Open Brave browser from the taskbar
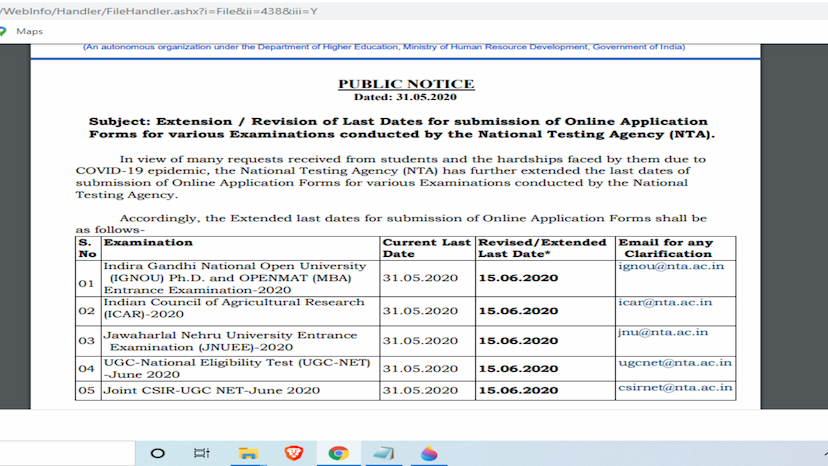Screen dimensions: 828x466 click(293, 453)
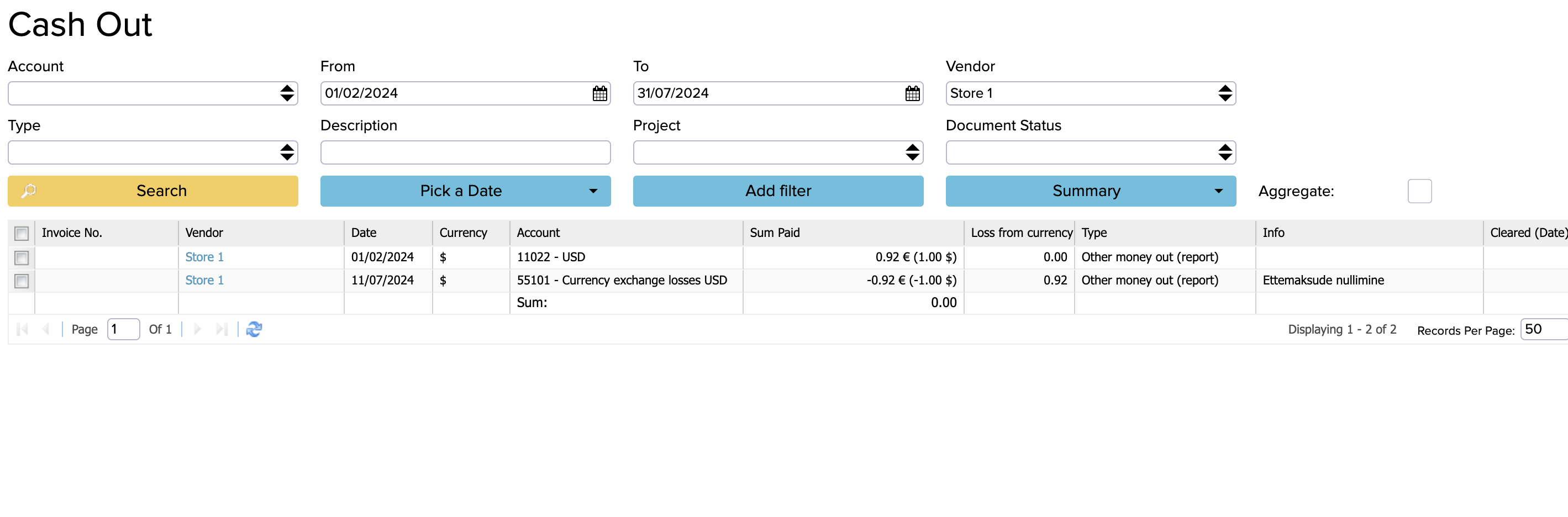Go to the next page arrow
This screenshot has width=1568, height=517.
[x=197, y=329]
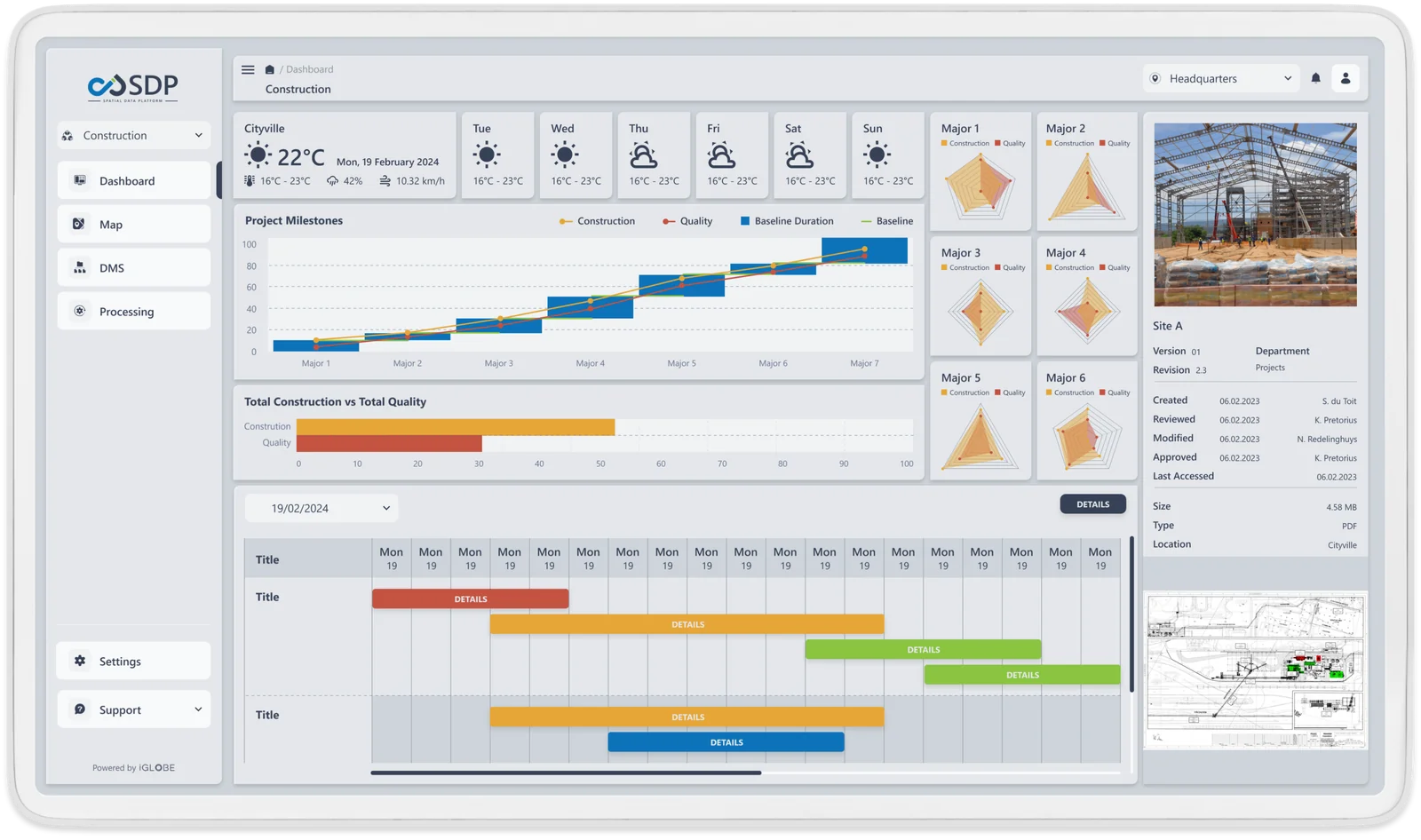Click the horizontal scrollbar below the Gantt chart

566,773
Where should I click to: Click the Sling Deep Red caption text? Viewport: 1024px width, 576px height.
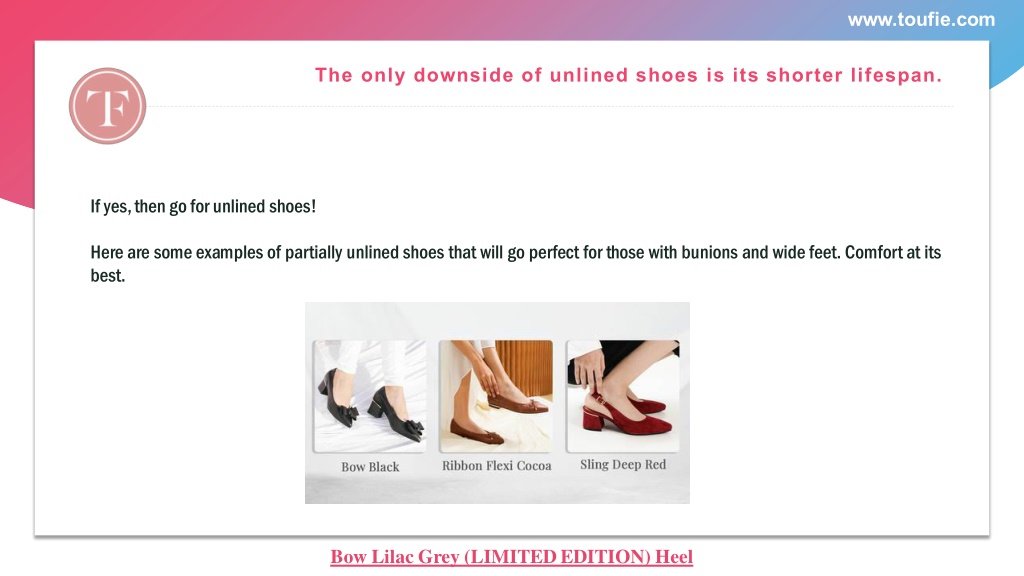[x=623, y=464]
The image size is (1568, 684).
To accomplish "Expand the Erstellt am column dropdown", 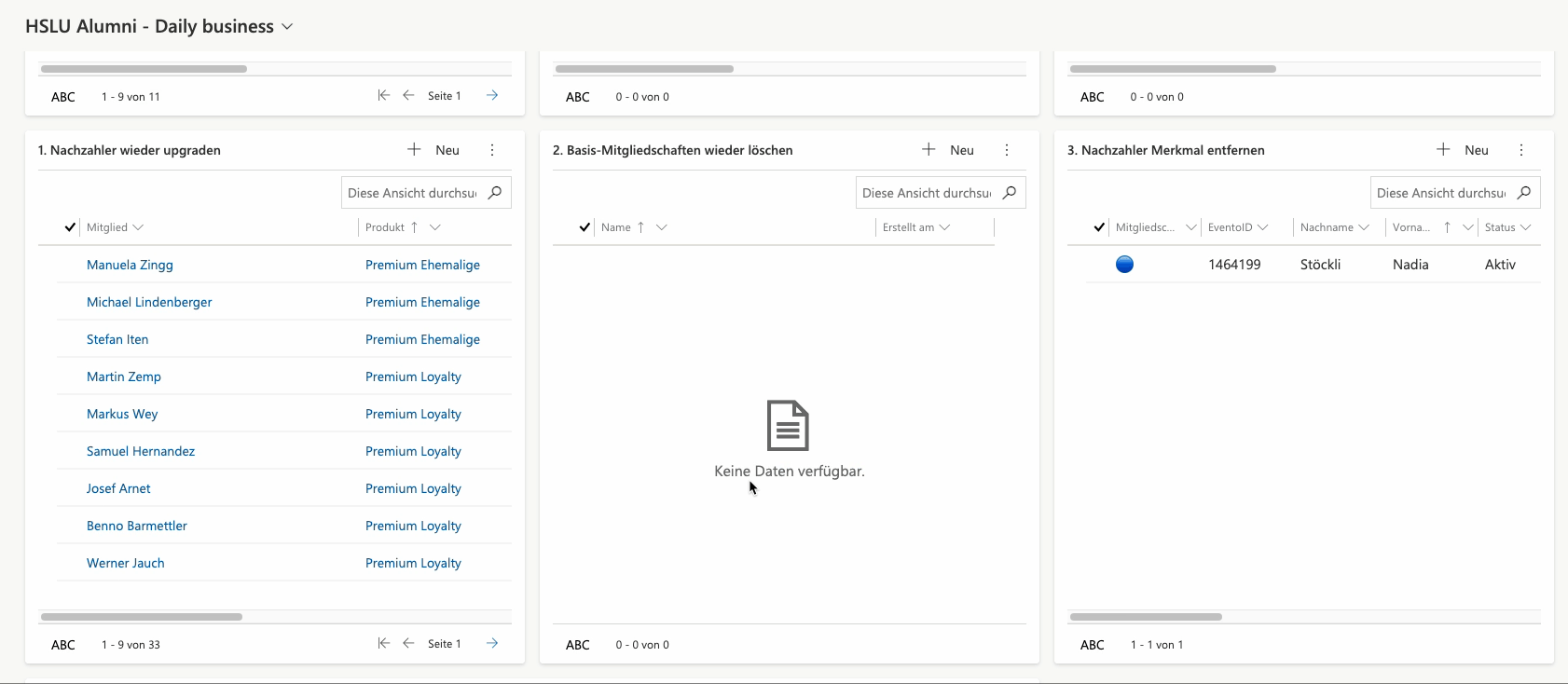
...
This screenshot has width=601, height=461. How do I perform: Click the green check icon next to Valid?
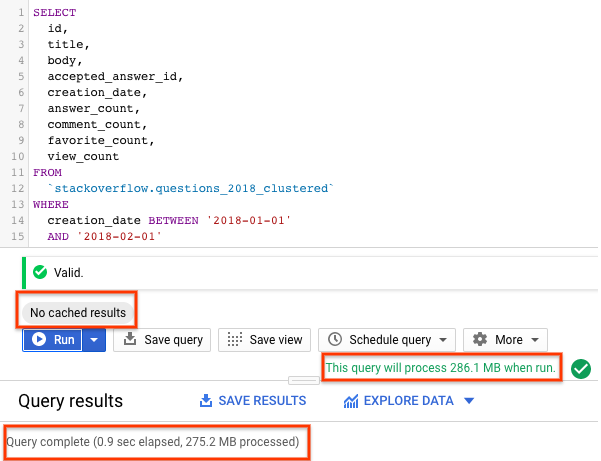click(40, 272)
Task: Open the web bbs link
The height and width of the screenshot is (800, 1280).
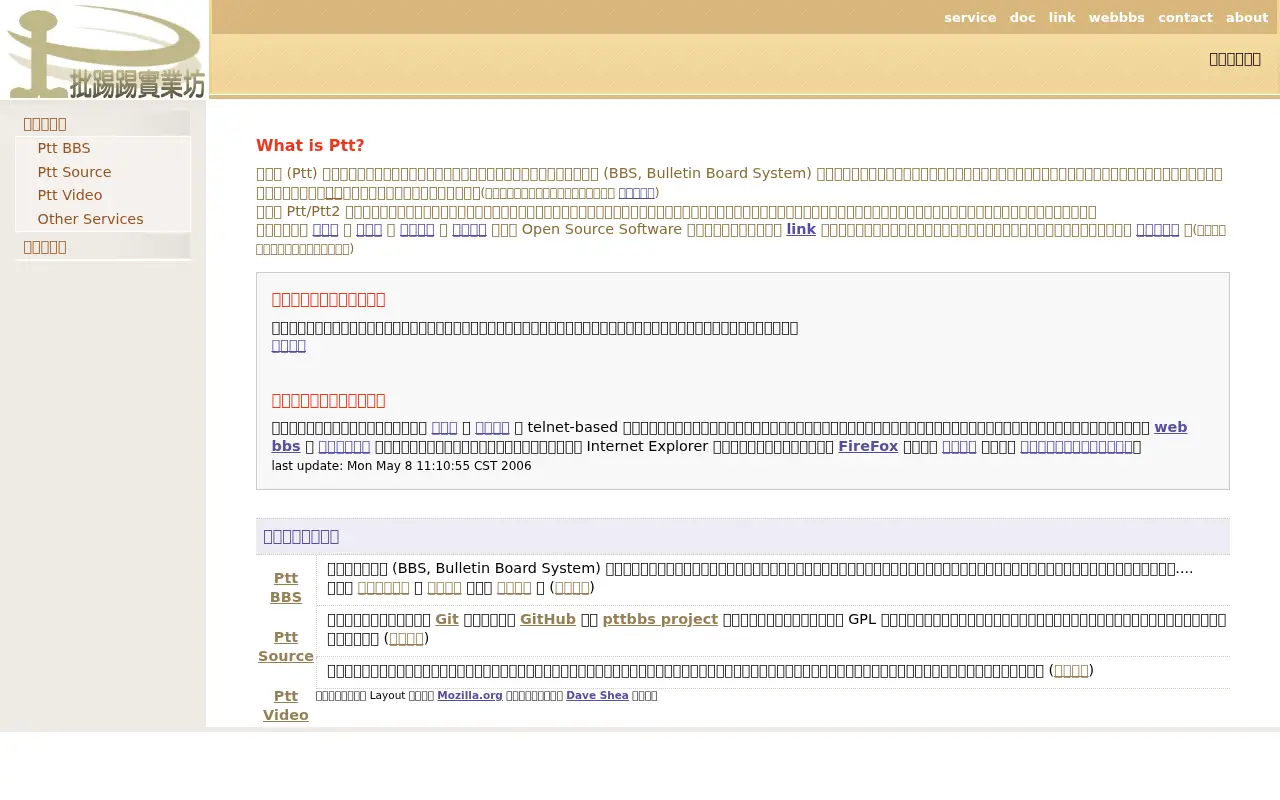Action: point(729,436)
==
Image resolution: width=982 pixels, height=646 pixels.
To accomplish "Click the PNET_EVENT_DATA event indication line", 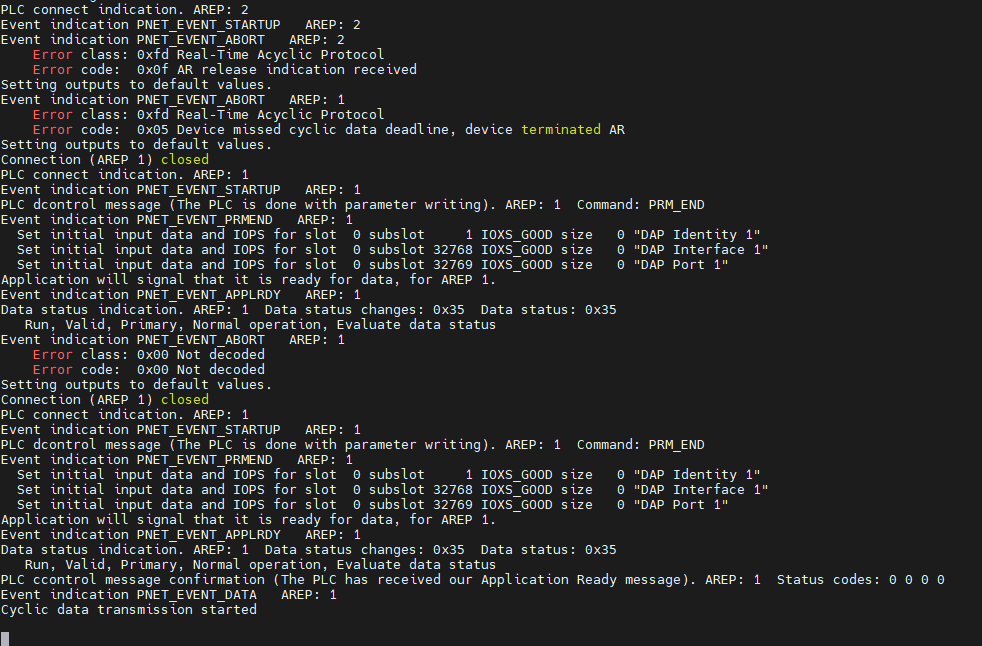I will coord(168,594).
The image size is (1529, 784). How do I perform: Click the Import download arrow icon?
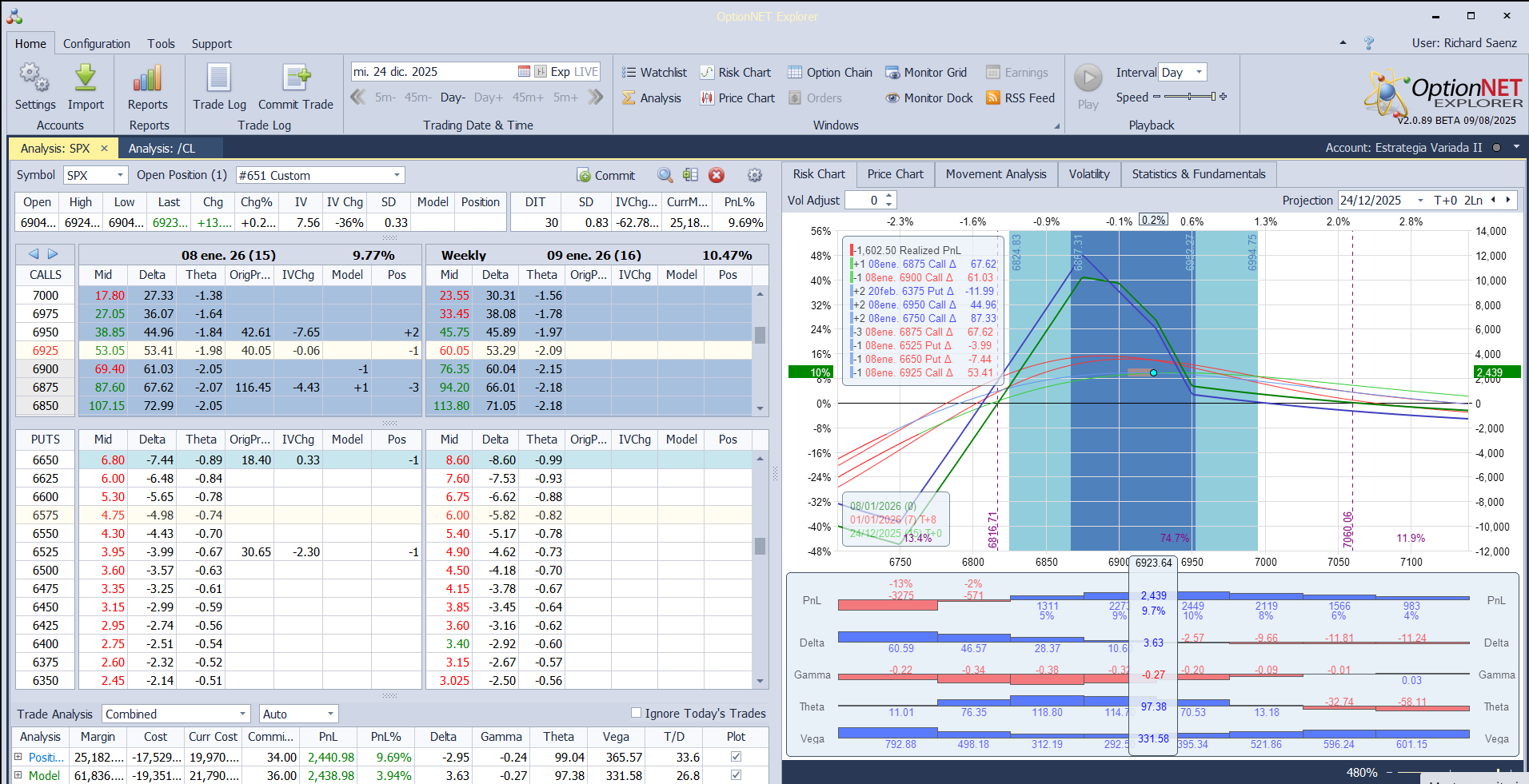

*Exercise description:* Please show, exactly as written, every line above that contains the word "size".

*Response for this exercise:*
The image size is (1568, 684).
The image size is (1529, 784). How do I perform: Click the Import download arrow icon?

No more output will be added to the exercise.